REQUIREMENTS
**A)** Name every person mentioned in the passage about Corridor Ventures.
**B)** Copy out the part of the Corridor Ventures passage that opens with the words containing "The firm’s name" and closes with "of Black entrepreneurship.".
**C)** Write the next part of the passage about Corridor Ventures, picking up after its last sentence.

The firm’s name pays homage to one of the many models of Black excellence that Saulny references. The Claiborne Corridor, once known as the “Main Street” of Black New Orleans, runs through the Treme, the oldest Black neighborhood in the country, and is comparable to Black Wall Street with its rich history of Black entrepreneurship. 

Saulny also points to the rich network of higher ed institutions in the region as an asset. “The university system is truly incomparable,” she says. “You have this high density of state schools — pretty much all HBCUs — and some of the most elite universities in the world. So you have this incredible diversity of demographic but also of thought.” The talent coming out of these nearby schools creates the people pipeline needed in order for the companies in Corridor Ventures’ portfolio to grow and thrive. “It’s not just about infusing capital into these ventures, but also ensuring that there’s a talent pipeline that can stand them up. Building an ecosystem through the university system was a priority for us.”

Homecoming

About five years ago, when Aidoo began his transition back to New Orleans, he reached out to Camelback Ventures, an accelerator for entrepreneurs of color and women founded by VC Include Fellowship alum Aaron Walker, and also a magnet for mission-driven VC professionals.

DATA SHOWN

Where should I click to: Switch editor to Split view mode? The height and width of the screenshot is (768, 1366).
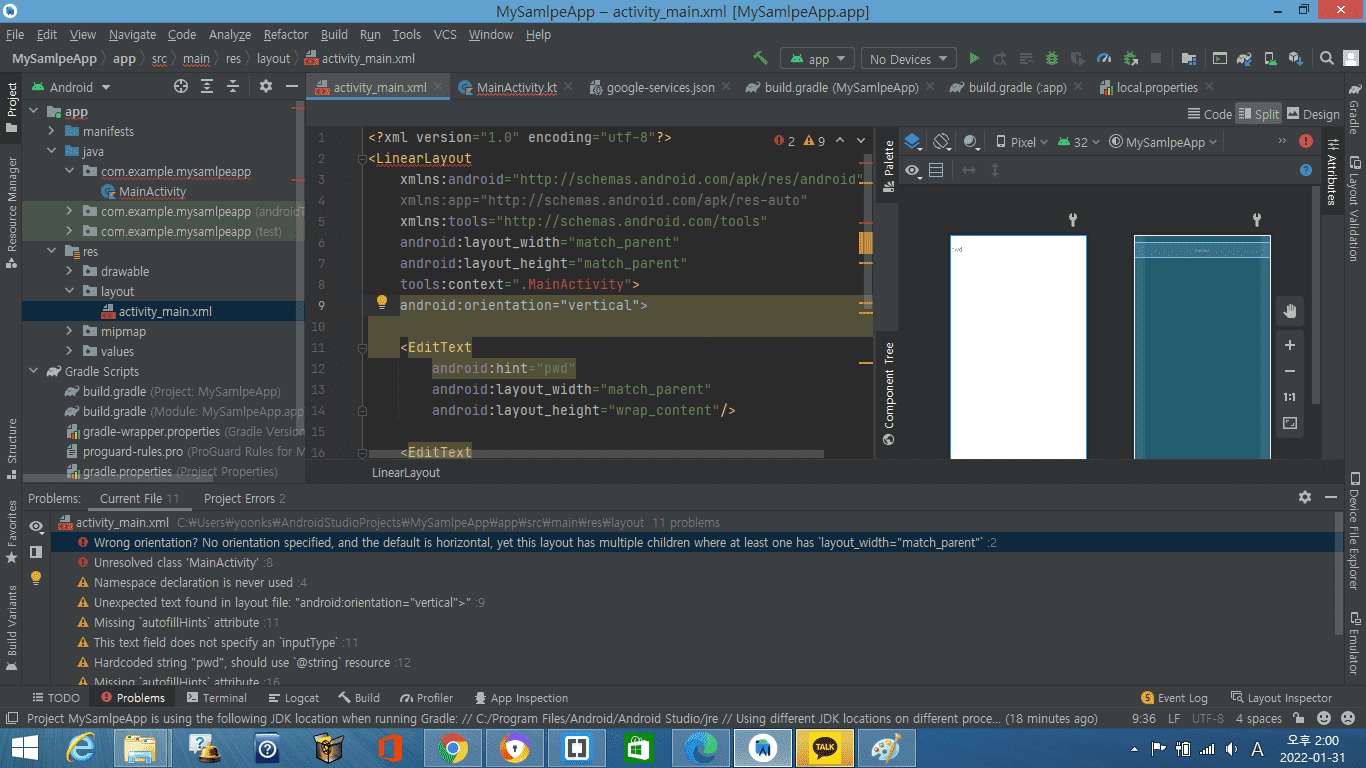(1258, 114)
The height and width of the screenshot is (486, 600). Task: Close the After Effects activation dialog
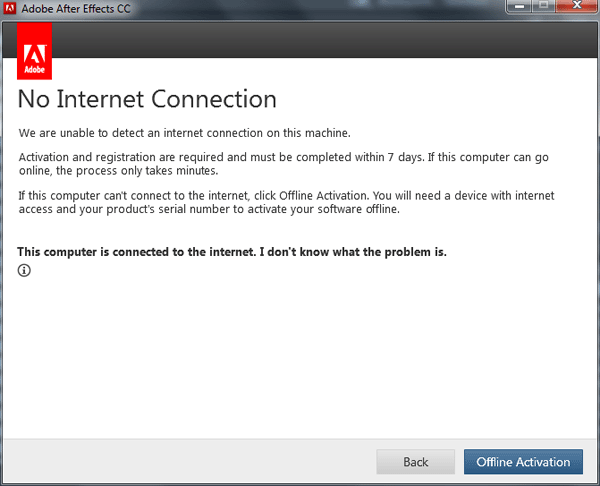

ANSWER SET
**A)** Saulny, Aidoo, Aaron Walker

**B)**
The firm’s name pays homage to one of the many models of Black excellence that Saulny references. The Claiborne Corridor, once known as the “Main Street” of Black New Orleans, runs through the Treme, the oldest Black neighborhood in the country, and is comparable to Black Wall Street with its rich history of Black entrepreneurship.

**C)**
Aidoo ended up working for the organization as a coach, and when Saulny returned home to New Orleans after her successful career launch in New York, she also landed at Camelback Ventures. The two began to build a working relationship, discussing the patterns they were seeing in the field. “We both built our careers on the coast and we started talking about the abundance of talent we were seeing in the South but not enough access to capital. Even when the capital was here,” she explains, “everyone didn’t have fair access to it.”

After working and connecting at Camelback, Aidoo and Saulny joined forces with the other two Corridor Ventures co-founders: serial entrepreneur, Adrian Mendez, and Jarrett Cohen, founder and managing partner of wealth management firm, JE Cohen. The four started meeting regularly on Saturday mornings to get to work determining, in Saulny’s words, “if there was a ‘there’ there — or a ‘there’ here in the Southeast.” And when the team quickly confirmed that there was in fact a clear gap that they could address, Corridor Ventures was born. 

Technical Experience and a Hands-On Approach

“Very few investors have our team’s operating experience,” Aidoo points out. After getting his career going in private equity, he worked for seven years as a CFO working with investment companies — a job he did full time while also having a full-blown career as investor and investment manager. He and Saulny have between them over 20 years of supply chain operations experience, including Saulny’s time at Carol’s Daughter, where all of supply chain and operations reported to her. 

“We’ve both seen companies across industries through the full company life cycle, from early stage to maturity,” Aidoo says. “We can help founders not only plan for what they need for the next 18 to 24 months, but also think about where they want to end up and work backwards from there. Whereas other founders can make recommendations, we can show founders how to make the things that they need.”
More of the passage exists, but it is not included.